Repository Structure
OpenNHP uses a multi-module Go architecture:
opennhp/
├── nhp/ # Core protocol library (github.com/OpenNHP/opennhp/nhp)
├── endpoints/ # Network daemons (github.com/OpenNHP/opennhp/endpoints)
├── examples/ # Example implementations
├── docs/ # Documentation (Jekyll)
├── docker/ # Container configurations
└── release/ # Build outputs
Core Library (nhp/)
The nhp module contains the core NHP protocol implementation:
| Directory | Purpose |
|---|---|
core/ | Protocol implementation: packets, encryption, device management |
common/ | Shared types, message structures, error definitions |
utils/ | Helper functions: IP utilities, iptables, crypto helpers |
plugins/ | Server plugin system interfaces |
log/ | Async logging framework |
etcd/ | etcd integration for distributed configuration |
ebpf/ | eBPF programs for XDP and traffic control |
test/ | Unit tests |
Key Files in core/
device.go- NHP device lifecycle and connection managementpacket.go- Packet structure and header definitionscrypto.go- Cryptographic primitives (ECDH, AEAD)initiator.go- Client-side message encryptionresponder.go- Server-side message decryption
Network Daemons (endpoints/)
The endpoints module contains executable daemons:
| Component | Binary | Purpose |
|---|---|---|
agent/ | nhp-agent | Client that sends knock requests |
server/ | nhp-server | Central server handling knock validation |
ac/ | nhp-ac | Access Controller managing firewall rules |
db/ | nhp-db | Data broker for DHP (Data Hiding Protocol) |
kgc/ | nhp-kgc | Key Generation Center for IBC keys |
Each daemon follows a similar structure:
agent/
├── main/ # Entry point and CLI
│ ├── main.go # CLI commands
│ ├── export.go # C FFI exports for SDK
│ └── etc/ # Configuration files
├── udpagent.go # UDP transport implementation
├── config.go # Configuration handling
└── msghandler.go # Message processing
Cryptographic Schemes
OpenNHP supports two cipher schemes:
| Scheme | Algorithms | Use Case |
|---|---|---|
CIPHER_SCHEME_CURVE | Curve25519 + ChaCha20-Poly1305 + BLAKE2s | International |
CIPHER_SCHEME_GMSM | SM2 + SM4-GCM + SM3 | Chinese standards |
See Cryptography for detailed protocol documentation.
Plugin System
Server plugins extend NHP server functionality:
type PluginHandler interface {
Init(helper *NhpServerPluginHelper) error
Close() error
AuthWithNHP(req *AuthRequest) (*AuthResponse, error)
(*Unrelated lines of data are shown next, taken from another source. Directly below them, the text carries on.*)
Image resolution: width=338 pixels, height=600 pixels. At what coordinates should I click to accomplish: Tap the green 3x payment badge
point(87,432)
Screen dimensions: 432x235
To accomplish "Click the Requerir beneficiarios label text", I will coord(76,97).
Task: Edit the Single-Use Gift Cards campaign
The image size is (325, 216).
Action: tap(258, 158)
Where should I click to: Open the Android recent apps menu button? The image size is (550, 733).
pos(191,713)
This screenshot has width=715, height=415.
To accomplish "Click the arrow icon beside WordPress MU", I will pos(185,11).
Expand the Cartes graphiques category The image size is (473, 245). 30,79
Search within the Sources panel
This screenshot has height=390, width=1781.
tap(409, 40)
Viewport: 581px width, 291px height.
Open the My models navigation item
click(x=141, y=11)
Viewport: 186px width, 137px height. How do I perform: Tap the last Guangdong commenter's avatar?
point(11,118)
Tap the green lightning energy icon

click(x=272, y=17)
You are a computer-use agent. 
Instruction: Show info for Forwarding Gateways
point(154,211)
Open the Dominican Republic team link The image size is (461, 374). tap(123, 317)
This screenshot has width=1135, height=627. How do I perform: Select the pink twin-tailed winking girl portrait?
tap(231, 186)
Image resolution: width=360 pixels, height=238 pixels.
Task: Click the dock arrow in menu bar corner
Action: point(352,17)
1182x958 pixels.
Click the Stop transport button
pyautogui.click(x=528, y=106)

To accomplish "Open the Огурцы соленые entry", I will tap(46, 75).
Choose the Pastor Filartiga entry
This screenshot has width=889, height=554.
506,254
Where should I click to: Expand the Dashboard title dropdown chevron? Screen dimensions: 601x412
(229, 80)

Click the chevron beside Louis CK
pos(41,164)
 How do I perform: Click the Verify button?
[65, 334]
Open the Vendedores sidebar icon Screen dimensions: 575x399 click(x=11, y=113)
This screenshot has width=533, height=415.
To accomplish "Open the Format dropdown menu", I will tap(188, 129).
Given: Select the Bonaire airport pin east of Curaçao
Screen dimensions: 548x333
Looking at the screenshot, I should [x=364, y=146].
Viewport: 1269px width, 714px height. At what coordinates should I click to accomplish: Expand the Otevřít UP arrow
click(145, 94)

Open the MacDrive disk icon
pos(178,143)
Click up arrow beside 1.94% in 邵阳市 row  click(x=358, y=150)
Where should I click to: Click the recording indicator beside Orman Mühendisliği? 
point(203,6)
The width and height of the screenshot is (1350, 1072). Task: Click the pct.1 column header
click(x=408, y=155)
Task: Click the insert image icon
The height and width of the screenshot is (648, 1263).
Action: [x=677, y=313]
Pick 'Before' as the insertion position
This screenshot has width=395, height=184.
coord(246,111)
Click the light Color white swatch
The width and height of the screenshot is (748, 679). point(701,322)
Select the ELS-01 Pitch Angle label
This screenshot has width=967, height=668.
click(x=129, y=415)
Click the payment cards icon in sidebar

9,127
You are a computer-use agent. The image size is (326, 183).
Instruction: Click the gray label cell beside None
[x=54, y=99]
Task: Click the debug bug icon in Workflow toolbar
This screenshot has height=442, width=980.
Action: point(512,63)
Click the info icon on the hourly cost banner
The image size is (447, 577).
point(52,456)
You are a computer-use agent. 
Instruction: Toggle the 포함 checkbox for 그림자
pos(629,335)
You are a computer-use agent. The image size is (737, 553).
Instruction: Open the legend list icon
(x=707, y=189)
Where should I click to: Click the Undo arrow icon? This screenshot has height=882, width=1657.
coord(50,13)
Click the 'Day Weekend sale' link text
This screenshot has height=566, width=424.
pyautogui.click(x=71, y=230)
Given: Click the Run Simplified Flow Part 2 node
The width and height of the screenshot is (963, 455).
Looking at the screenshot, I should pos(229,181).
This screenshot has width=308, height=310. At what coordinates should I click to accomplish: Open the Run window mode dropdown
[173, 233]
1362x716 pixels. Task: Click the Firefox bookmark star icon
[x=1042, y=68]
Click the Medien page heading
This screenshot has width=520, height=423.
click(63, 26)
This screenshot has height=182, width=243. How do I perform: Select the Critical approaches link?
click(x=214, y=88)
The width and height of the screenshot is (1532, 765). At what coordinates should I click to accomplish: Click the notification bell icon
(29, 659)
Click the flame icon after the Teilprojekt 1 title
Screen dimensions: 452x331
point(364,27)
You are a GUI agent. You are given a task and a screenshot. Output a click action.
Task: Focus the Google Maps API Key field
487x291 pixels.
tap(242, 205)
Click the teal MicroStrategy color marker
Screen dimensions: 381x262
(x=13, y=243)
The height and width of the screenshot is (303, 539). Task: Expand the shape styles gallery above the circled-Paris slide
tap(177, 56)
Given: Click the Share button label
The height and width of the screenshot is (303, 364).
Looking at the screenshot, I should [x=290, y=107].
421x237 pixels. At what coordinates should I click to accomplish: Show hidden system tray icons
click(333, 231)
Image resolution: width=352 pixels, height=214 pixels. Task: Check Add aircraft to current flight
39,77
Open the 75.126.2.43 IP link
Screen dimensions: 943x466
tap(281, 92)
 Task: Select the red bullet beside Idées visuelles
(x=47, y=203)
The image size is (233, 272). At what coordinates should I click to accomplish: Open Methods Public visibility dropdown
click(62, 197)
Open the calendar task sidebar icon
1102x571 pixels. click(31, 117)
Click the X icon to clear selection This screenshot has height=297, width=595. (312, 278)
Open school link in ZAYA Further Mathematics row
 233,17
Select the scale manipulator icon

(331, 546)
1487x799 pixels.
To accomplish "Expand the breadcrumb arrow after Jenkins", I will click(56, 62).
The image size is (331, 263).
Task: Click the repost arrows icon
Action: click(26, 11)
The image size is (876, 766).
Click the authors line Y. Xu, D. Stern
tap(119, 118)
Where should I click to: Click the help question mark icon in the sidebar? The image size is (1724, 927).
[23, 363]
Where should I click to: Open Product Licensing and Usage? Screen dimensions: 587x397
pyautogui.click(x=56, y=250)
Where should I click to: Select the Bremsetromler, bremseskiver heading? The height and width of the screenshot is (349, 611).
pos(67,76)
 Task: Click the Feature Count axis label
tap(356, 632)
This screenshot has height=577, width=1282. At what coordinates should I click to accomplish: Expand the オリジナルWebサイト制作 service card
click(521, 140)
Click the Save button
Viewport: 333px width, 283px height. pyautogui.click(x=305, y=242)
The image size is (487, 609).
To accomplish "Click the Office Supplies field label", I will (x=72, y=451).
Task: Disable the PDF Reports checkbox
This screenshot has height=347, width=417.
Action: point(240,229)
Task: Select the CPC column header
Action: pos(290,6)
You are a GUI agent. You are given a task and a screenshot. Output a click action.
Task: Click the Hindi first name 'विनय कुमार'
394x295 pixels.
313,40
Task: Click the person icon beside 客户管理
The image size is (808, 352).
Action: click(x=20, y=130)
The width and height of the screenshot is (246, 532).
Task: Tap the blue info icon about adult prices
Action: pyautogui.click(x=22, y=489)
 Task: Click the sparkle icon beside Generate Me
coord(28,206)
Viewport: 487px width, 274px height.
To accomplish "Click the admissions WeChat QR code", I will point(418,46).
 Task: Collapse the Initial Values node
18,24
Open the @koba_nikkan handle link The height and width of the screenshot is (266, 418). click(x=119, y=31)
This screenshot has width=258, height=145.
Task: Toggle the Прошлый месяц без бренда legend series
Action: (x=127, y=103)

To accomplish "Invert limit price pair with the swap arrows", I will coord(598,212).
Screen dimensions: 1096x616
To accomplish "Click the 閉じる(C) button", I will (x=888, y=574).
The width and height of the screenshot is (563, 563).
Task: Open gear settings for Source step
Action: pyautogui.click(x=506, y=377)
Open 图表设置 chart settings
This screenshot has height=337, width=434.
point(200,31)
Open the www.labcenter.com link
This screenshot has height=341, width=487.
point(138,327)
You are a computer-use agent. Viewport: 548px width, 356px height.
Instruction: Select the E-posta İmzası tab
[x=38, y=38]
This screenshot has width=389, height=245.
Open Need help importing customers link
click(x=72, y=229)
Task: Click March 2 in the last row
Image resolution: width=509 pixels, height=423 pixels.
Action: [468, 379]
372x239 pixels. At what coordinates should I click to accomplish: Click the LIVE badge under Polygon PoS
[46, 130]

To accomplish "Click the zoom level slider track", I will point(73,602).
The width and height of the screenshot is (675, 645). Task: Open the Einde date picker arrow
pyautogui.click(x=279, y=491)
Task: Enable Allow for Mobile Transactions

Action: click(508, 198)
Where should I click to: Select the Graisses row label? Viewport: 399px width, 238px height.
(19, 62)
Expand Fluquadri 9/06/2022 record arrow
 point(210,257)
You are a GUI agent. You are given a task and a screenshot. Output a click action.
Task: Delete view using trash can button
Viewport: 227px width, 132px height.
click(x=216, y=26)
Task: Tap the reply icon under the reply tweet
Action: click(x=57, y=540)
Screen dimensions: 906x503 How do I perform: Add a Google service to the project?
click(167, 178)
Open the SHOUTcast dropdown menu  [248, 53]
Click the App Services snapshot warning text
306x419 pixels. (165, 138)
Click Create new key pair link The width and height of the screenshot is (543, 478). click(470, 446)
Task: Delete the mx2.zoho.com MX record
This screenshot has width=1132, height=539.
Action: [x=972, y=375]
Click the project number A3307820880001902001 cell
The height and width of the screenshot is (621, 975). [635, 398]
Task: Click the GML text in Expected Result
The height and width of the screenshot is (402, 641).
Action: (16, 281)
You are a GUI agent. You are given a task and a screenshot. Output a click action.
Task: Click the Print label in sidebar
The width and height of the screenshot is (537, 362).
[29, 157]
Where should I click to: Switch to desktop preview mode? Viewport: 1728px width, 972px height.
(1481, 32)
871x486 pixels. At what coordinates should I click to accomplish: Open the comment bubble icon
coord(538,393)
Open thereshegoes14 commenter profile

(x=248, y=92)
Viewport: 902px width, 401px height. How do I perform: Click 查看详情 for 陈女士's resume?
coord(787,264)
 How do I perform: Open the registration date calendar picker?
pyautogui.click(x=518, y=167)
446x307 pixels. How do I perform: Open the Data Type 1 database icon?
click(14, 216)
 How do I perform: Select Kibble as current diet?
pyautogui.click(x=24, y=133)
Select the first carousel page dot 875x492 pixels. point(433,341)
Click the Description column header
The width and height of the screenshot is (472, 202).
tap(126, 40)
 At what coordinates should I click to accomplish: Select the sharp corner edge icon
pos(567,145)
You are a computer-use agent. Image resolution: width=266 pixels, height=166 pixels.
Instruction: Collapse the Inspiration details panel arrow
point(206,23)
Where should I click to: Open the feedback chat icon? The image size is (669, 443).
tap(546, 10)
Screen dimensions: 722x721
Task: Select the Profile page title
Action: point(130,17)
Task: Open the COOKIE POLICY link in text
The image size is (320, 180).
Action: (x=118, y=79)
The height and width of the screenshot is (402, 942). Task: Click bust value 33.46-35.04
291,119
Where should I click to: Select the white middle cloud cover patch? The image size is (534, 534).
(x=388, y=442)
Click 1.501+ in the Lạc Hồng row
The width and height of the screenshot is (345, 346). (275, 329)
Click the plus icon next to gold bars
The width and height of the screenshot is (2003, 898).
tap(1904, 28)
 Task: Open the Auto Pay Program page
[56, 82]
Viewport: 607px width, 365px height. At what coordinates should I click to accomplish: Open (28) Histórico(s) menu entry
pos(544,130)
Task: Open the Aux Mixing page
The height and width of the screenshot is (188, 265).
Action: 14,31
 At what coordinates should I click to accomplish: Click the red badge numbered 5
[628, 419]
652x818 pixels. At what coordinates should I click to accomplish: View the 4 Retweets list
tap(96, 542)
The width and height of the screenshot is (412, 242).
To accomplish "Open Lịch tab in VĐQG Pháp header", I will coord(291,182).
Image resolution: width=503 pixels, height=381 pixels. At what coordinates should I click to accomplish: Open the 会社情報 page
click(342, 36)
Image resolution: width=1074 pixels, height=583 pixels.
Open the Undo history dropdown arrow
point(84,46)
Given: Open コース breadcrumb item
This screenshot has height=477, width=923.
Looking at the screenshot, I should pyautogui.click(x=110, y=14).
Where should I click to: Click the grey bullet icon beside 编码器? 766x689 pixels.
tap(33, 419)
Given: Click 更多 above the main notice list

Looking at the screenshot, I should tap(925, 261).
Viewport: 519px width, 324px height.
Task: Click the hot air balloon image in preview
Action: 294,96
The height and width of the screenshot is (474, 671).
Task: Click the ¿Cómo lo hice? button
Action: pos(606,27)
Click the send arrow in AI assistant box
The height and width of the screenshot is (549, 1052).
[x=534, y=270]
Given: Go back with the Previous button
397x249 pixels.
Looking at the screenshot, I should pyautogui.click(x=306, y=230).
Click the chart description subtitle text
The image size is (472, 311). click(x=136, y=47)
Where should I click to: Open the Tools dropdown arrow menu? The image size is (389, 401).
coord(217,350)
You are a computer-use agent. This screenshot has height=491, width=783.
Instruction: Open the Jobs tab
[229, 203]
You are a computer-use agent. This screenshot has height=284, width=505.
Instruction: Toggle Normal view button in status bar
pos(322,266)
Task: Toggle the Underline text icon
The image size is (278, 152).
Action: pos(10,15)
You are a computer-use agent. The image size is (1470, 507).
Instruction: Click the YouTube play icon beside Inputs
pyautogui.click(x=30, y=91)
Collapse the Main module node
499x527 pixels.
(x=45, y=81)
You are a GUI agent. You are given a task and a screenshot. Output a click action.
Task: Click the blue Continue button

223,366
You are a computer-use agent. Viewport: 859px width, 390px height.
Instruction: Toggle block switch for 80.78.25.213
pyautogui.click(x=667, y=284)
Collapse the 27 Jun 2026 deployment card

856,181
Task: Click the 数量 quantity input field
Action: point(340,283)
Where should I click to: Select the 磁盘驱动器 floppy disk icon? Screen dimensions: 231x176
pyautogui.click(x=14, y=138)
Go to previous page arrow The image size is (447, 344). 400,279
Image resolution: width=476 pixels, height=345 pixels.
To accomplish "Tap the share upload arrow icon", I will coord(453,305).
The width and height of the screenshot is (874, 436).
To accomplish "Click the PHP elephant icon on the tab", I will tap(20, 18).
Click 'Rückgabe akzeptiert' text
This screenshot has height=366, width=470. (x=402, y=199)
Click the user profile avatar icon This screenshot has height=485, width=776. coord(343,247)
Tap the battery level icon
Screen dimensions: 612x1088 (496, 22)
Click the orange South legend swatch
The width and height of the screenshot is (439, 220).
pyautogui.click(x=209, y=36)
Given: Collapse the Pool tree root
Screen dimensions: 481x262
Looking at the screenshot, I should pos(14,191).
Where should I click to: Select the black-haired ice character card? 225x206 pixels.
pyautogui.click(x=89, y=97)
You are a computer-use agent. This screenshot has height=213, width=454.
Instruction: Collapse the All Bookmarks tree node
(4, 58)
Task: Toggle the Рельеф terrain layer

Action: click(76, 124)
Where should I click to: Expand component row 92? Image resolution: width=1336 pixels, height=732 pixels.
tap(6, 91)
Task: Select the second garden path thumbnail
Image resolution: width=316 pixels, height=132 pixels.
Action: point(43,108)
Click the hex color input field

AuthWithHttp(req *HttpAuthRequest) (*HttpAuthResponse, error)
}
See Server Plugin Development for implementation guide.
SDK Architecture
The agent provides SDKs for multiple platforms:
| Platform | Output | Build Target |
|---|---|---|
| Linux | nhp-agent.so | make linuxagentsdk |
| macOS | nhp-agent.dylib | make macosagentsdk |
| iOS | nhpagent.xcframework | make iosagentsdk |
| Android | libnhpagent.so | make androidagentsdk |
See Agent SDK for integration documentation.
Building from Source
# Initialize dependencies
make init
# Build all binaries
make
# Build specific components
make agentd # nhp-agent
make serverd # nhp-server
make acd # nhp-ac
# Development commands
make test # Run tests
make fmt # Format code
make clean # Clean build artifacts
Testing
Tests are located in nhp/test/ and endpoints/test/:
# Run all tests
make test
# Run with race detection
make test-race
# Run with coverage
make coverage
Contributing
See CONTRIBUTING.md for development guidelines.